Design Principles: Simple is the best
In this post, we are going to discuss You Aren't Gonna Need It. I find this principle useful for software development because the requirement is changing fast and this principle helps a lot.
Okay, let’s jump into the topic.
You Aren't Gonna Need It (YAGNI) is a design principle of Extreme Programming. This principle expresses the idea:
Always implement things when you actually need them, never when you just foresee that you may need them.
That said, you shouldn’t make any assumptions to predict the future product requirement. Especially working in a fast-growing company, the software keeps iterating and the product requirement keeps changing. If you make a prediction on product requirements and develop your predicted requirement into the feature, probably the feature is over-engineered.

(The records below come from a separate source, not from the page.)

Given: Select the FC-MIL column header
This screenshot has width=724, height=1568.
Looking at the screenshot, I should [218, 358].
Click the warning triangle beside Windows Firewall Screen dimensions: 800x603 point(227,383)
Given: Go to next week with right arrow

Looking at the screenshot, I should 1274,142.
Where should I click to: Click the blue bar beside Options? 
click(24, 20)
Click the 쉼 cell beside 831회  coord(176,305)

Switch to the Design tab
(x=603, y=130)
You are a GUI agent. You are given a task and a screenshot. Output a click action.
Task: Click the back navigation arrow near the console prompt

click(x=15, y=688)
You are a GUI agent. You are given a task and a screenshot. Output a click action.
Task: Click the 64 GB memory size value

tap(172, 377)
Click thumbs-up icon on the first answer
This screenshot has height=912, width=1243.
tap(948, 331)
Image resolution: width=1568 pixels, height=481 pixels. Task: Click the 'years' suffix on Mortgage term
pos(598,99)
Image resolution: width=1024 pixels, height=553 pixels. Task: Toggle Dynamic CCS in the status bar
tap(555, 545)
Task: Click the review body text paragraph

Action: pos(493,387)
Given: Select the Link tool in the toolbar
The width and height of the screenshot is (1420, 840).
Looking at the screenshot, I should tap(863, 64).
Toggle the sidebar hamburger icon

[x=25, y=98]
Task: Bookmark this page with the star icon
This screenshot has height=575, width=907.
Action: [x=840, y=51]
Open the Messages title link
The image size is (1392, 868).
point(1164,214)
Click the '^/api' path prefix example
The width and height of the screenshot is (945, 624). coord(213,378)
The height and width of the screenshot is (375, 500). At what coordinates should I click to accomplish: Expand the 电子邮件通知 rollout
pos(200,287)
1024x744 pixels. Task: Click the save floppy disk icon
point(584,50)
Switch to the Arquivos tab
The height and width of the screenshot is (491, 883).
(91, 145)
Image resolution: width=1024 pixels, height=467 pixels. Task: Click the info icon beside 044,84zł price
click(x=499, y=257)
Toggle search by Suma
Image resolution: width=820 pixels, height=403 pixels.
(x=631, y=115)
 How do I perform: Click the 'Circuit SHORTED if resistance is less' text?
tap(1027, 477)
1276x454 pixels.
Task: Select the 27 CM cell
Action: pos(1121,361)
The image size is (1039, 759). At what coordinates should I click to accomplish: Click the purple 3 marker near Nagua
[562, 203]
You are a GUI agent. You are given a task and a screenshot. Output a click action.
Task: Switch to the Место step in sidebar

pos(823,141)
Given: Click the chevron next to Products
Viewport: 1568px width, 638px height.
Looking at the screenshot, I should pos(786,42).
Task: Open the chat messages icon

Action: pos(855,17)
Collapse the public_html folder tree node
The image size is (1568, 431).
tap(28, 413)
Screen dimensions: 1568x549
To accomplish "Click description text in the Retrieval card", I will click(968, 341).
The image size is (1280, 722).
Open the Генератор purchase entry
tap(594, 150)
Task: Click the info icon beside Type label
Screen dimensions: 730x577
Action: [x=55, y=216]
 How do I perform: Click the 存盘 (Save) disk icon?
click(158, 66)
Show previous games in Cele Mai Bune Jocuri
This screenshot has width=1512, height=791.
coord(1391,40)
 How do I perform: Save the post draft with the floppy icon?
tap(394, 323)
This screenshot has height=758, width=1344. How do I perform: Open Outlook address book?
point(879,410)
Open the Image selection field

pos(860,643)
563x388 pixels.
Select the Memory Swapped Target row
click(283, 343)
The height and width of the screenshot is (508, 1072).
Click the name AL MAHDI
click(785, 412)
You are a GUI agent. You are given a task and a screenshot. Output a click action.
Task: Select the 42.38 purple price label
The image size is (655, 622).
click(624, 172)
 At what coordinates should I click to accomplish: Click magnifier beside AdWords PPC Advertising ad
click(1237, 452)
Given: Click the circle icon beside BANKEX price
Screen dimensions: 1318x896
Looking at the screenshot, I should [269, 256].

Over-engineering will make your solution much more complicated and take a lot of time to implement the solution when compared to a simple and naive solution. If there is a simple and straightforward approach that can solve the problem, why not just adopt it? Over designing a feature can slow down the team development velocity and productivity. Also, it makes other team members hard to understand the solution because you made some assumptions about your solution but others do not have those assumptions.
If now the product requirements changed and it breaks your assumptions, your efforts on this over-engineered feature will be wasted and it takes a lot of time to correct the behavior.
With YAGNI, we never predict product requirements and keep everything as simple as possible. We only address the requirements that we know about and do only absolutely necessary things to avoid waste. Adopting this principle can increase the maintainability and easier to support and revise the code in the future. If things change, we can update the behavior easily, or else throw it away in the worst case. It does not hurt too much on our development and we will not waste a lot of unnecessary efforts on the software development process.